AAJ: Let's touch on a former member of one of your quintets, Tom Harrell.

HS: Tom is a great artist. Yes, Tom, I just heard about Tom from Woody Herman. I was playing in Chicago and Woody was in Chicago. He wasn't playing that night or something and he came by the club to hear us. I saw him standing out there at the bar, so when I came off the stage, I went over to him to say hi. I think that was the first time that I had met him and I introduced myself to him. We got to talking. We had a couple of drinks and he said, "Man, I got a fine young trumpet player in my band. He's crazy about your music." I said, "Gee, I've got to check him out sometime. Maybe I can use him." The next time I saw him, we played up in Boston at the Jazz Workshop in Boston. In the back of the room, there was another jazz room called. Woody's band was in one room and we were in the front room called the Jazz Workshop. Naturally, during our intermission, we'd run back into the other room and try to catch one of Woody's tunes if he was still on, the same thing with his band. When they got off, they came running into our room and try to catch us. I went in there one night, between intermissions, and heard them playing their last song of their set and this trumpet player stood up and took a solo. And I was knocked out. I said, "Damn, this cat is playing his ass off. Who is this cat?" I went over and introduced myself and we met. I got his phone number and everything and it was Tom. At that time, Randy Brecker was playing trumpet with the band and when Randy left, I said, "Well, I know who to get. Let me call and see if Tom is available." I called and I got Tom. I have had some great players in my band. I've been very fortunate. They are all good. I love them all. And they've all added to the Horace Silver sound and I thank them for it.

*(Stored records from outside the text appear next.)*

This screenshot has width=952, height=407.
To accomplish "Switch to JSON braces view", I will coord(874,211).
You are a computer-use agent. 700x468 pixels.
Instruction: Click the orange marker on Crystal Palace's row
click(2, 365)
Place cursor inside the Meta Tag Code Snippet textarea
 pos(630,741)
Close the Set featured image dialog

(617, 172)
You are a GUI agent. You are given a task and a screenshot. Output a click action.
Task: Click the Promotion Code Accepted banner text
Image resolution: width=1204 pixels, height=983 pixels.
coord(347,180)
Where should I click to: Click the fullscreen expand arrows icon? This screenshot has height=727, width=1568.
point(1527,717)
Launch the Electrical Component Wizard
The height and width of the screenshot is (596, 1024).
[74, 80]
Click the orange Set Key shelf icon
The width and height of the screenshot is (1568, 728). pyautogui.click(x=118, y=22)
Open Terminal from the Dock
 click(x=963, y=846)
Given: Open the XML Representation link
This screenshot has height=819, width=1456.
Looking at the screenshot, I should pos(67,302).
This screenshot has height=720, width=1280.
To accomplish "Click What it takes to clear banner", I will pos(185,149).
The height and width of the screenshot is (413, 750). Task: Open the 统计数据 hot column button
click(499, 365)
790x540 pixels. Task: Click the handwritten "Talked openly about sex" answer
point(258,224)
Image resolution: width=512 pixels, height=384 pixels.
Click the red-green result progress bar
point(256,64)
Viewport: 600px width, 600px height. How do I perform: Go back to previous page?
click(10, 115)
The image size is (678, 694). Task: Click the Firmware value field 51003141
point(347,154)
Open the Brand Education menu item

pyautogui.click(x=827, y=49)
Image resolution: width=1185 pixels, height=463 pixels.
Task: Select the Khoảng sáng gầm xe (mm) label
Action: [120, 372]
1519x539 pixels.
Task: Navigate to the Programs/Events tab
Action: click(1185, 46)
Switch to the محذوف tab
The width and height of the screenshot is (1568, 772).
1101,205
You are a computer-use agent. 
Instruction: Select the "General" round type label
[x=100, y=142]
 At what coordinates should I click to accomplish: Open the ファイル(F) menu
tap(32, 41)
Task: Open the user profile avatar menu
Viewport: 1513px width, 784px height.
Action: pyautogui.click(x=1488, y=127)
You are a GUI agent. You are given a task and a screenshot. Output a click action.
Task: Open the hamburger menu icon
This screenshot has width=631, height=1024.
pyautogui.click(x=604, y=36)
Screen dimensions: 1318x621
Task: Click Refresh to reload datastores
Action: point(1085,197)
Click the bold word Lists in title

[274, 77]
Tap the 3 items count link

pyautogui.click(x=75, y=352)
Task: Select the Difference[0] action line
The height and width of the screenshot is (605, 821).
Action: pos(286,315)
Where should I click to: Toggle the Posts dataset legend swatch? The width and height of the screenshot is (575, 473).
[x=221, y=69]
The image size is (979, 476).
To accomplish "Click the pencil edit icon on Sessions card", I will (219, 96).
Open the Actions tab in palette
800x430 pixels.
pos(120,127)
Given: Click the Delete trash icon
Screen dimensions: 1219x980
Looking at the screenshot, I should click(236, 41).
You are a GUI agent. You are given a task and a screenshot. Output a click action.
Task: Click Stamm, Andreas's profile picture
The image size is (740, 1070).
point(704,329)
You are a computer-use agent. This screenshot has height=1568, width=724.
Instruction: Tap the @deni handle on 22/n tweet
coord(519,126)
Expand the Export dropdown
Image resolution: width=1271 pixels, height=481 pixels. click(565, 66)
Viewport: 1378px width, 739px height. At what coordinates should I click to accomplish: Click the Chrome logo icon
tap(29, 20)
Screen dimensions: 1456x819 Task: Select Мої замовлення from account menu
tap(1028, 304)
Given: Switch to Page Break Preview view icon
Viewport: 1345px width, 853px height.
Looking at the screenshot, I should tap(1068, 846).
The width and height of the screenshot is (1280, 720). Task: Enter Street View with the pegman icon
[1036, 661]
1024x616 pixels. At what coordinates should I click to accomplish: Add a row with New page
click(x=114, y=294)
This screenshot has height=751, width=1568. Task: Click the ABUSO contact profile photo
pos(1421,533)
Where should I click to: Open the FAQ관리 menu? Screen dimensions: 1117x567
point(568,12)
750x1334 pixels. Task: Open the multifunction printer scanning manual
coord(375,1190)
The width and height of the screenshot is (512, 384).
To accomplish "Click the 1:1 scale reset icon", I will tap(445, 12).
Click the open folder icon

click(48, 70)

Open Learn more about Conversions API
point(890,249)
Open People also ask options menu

AAJ: If you were putting a band together of players, past or present, whom would you have filling the saxophone, trumpet, bass, and drum chairs?

HS: Good question, Fred. It would depend on what project I got going. It could be a big band project. It could be a small band. It could be a quartet, a quintet, a sextet, a septet. It could be a certain type of jazz. It could be all Latin music or it could be all blues. It could be an album of all ballads. I would have to find out what the project was first and then I would go zeroing in on what musicians I would use. I wouldn't just say I would use this guy or that guy or another because they may not fit that particular project. I look at my project. What am I doing here? Is this like the regular Horace Silver thing or is this an album of all ballads or is this going to be an album of all Latin music. Who's going to fit this music? I try to decipher that. I would hate to name names. I'm not going to name no names because there are too many good musicians out here. For example, the guys that are on my last record, Jazz Has a Sense of Humor. They're great and I am hoping to use them again because they sound so well together, Ryan Kisor, Jimmy Greene, John Webber, and Willie Jones. They are all good players, but the five of us seemed to gel well together. I am hoping to use them again on something else. But there are other players out there too. They're not the only ones, Fred.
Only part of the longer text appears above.